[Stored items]
+ + +

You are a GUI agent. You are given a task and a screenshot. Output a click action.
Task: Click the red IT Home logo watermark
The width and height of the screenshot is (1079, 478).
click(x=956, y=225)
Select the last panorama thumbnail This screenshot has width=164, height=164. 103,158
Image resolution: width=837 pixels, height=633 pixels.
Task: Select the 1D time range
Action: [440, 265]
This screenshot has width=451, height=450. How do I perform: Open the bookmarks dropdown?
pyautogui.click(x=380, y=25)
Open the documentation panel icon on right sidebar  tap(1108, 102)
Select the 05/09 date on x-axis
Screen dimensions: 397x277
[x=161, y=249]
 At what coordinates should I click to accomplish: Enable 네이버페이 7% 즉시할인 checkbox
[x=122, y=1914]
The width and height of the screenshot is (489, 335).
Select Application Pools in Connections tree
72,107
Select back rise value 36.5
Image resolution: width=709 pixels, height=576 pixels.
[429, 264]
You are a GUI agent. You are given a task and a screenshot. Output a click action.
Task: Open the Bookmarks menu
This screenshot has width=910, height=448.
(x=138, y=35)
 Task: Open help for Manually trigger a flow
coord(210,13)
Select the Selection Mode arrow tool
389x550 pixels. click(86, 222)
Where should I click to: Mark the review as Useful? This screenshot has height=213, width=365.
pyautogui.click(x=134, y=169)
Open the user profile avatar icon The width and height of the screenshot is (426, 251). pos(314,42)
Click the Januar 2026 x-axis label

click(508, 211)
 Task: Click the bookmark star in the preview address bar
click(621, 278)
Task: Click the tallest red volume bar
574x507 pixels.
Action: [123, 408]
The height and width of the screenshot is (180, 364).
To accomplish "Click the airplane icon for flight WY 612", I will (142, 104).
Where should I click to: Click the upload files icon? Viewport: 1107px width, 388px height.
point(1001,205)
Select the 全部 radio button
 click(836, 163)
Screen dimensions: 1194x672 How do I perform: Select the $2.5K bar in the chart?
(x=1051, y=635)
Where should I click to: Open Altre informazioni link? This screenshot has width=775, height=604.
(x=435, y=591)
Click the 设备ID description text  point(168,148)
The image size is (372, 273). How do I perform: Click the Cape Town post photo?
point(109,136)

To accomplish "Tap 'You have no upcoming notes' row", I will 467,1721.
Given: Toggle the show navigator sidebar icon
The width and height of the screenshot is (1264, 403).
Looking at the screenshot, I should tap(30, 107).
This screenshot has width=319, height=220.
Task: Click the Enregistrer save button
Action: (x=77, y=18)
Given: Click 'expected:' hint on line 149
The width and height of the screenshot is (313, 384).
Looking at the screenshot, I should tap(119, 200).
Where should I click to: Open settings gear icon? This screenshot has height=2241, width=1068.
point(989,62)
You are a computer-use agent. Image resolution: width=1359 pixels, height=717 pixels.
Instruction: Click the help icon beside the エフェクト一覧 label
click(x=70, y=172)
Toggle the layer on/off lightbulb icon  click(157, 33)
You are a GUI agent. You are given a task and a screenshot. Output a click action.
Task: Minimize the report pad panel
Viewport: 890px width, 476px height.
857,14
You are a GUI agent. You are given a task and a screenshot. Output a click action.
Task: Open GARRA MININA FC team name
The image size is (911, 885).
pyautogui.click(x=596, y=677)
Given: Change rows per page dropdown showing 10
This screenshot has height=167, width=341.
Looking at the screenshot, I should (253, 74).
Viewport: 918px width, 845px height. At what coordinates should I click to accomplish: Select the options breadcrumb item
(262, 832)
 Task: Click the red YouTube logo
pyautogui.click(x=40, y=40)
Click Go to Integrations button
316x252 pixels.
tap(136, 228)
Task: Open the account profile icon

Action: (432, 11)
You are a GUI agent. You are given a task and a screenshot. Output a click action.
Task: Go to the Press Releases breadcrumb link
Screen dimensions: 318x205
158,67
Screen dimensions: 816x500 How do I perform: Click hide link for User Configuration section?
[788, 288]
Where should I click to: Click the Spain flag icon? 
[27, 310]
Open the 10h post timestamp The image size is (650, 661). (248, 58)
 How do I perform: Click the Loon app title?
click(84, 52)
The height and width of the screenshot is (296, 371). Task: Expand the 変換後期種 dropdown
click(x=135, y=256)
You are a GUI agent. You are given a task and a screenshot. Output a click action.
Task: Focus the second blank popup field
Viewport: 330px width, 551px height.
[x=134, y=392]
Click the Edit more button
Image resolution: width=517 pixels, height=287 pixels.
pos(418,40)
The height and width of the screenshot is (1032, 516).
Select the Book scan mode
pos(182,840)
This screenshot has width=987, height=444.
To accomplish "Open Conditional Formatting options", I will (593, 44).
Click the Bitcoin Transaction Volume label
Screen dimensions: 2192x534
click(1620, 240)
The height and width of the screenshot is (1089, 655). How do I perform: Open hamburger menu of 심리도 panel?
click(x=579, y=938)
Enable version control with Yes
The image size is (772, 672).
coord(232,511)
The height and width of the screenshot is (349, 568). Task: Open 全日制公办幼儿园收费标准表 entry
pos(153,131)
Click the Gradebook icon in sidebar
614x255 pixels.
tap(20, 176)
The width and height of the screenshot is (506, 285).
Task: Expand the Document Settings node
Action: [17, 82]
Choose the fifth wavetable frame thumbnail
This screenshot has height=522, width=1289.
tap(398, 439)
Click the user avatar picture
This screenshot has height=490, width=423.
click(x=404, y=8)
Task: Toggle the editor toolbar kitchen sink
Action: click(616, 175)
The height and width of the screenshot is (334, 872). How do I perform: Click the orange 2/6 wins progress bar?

+ + +

### Try it
Reproduce each entry word for word.

### Finished exercise
You are a GUI agent. You are given a task and a screenshot. Output a click action.
Task: Click the red IT Home logo watermark
The width and height of the screenshot is (1079, 478).
click(x=956, y=225)
Select the last panorama thumbnail This screenshot has width=164, height=164. 103,158
Image resolution: width=837 pixels, height=633 pixels.
Task: Select the 1D time range
Action: [440, 265]
This screenshot has width=451, height=450. How do I perform: Open the bookmarks dropdown?
pyautogui.click(x=380, y=25)
Open the documentation panel icon on right sidebar  tap(1108, 102)
Select the 05/09 date on x-axis
Screen dimensions: 397x277
[x=161, y=249]
 At what coordinates should I click to accomplish: Enable 네이버페이 7% 즉시할인 checkbox
[x=122, y=1914]
The width and height of the screenshot is (489, 335).
Select Application Pools in Connections tree
72,107
Select back rise value 36.5
Image resolution: width=709 pixels, height=576 pixels.
[429, 264]
You are a GUI agent. You are given a task and a screenshot. Output a click action.
Task: Open the Bookmarks menu
This screenshot has width=910, height=448.
(x=138, y=35)
 Task: Open help for Manually trigger a flow
coord(210,13)
Select the Selection Mode arrow tool
389x550 pixels. click(86, 222)
Where should I click to: Mark the review as Useful? This screenshot has height=213, width=365.
pyautogui.click(x=134, y=169)
Open the user profile avatar icon The width and height of the screenshot is (426, 251). pos(314,42)
Click the Januar 2026 x-axis label

click(508, 211)
 Task: Click the bookmark star in the preview address bar
click(621, 278)
Task: Click the tallest red volume bar
574x507 pixels.
Action: [123, 408]
The height and width of the screenshot is (180, 364).
To accomplish "Click the airplane icon for flight WY 612", I will (142, 104).
Where should I click to: Click the upload files icon? Viewport: 1107px width, 388px height.
point(1001,205)
Select the 全部 radio button
 click(836, 163)
Screen dimensions: 1194x672 How do I perform: Select the $2.5K bar in the chart?
(x=1051, y=635)
Where should I click to: Open Altre informazioni link? This screenshot has width=775, height=604.
(x=435, y=591)
Click the 设备ID description text  point(168,148)
The image size is (372, 273). How do I perform: Click the Cape Town post photo?
point(109,136)

To accomplish "Tap 'You have no upcoming notes' row", I will 467,1721.
Given: Toggle the show navigator sidebar icon
The width and height of the screenshot is (1264, 403).
Looking at the screenshot, I should tap(30, 107).
This screenshot has width=319, height=220.
Task: Click the Enregistrer save button
Action: (x=77, y=18)
Given: Click 'expected:' hint on line 149
The width and height of the screenshot is (313, 384).
Looking at the screenshot, I should tap(119, 200).
Where should I click to: Open settings gear icon? This screenshot has height=2241, width=1068.
point(989,62)
You are a computer-use agent. Image resolution: width=1359 pixels, height=717 pixels.
Instruction: Click the help icon beside the エフェクト一覧 label
click(x=70, y=172)
Toggle the layer on/off lightbulb icon  click(157, 33)
You are a GUI agent. You are given a task and a screenshot. Output a click action.
Task: Minimize the report pad panel
Viewport: 890px width, 476px height.
857,14
You are a GUI agent. You are given a task and a screenshot. Output a click action.
Task: Open GARRA MININA FC team name
The image size is (911, 885).
pyautogui.click(x=596, y=677)
Given: Change rows per page dropdown showing 10
This screenshot has height=167, width=341.
Looking at the screenshot, I should (253, 74).
Viewport: 918px width, 845px height. At what coordinates should I click to accomplish: Select the options breadcrumb item
(262, 832)
 Task: Click the red YouTube logo
pyautogui.click(x=40, y=40)
Click Go to Integrations button
316x252 pixels.
tap(136, 228)
Task: Open the account profile icon

Action: (432, 11)
You are a GUI agent. You are given a task and a screenshot. Output a click action.
Task: Go to the Press Releases breadcrumb link
Screen dimensions: 318x205
158,67
Screen dimensions: 816x500 How do I perform: Click hide link for User Configuration section?
[788, 288]
Where should I click to: Click the Spain flag icon? 
[27, 310]
Open the 10h post timestamp The image size is (650, 661). (248, 58)
 How do I perform: Click the Loon app title?
click(84, 52)
The height and width of the screenshot is (296, 371). Task: Expand the 変換後期種 dropdown
click(x=135, y=256)
You are a GUI agent. You are given a task and a screenshot. Output a click action.
Task: Focus the second blank popup field
Viewport: 330px width, 551px height.
[x=134, y=392]
Click the Edit more button
Image resolution: width=517 pixels, height=287 pixels.
pos(418,40)
The height and width of the screenshot is (1032, 516).
Select the Book scan mode
pos(182,840)
This screenshot has width=987, height=444.
To accomplish "Open Conditional Formatting options", I will (593, 44).
Click the Bitcoin Transaction Volume label
Screen dimensions: 2192x534
click(1620, 240)
The height and width of the screenshot is (1089, 655). How do I perform: Open hamburger menu of 심리도 panel?
click(x=579, y=938)
Enable version control with Yes
The image size is (772, 672).
coord(232,511)
The height and width of the screenshot is (349, 568). Task: Open 全日制公办幼儿园收费标准表 entry
pos(153,131)
Click the Gradebook icon in sidebar
614x255 pixels.
tap(20, 176)
The width and height of the screenshot is (506, 285).
Task: Expand the Document Settings node
Action: [17, 82]
Choose the fifth wavetable frame thumbnail
This screenshot has height=522, width=1289.
tap(398, 439)
Click the user avatar picture
This screenshot has height=490, width=423.
click(x=404, y=8)
Task: Toggle the editor toolbar kitchen sink
Action: click(616, 175)
The height and width of the screenshot is (334, 872). How do I perform: Click the orange 2/6 wins progress bar?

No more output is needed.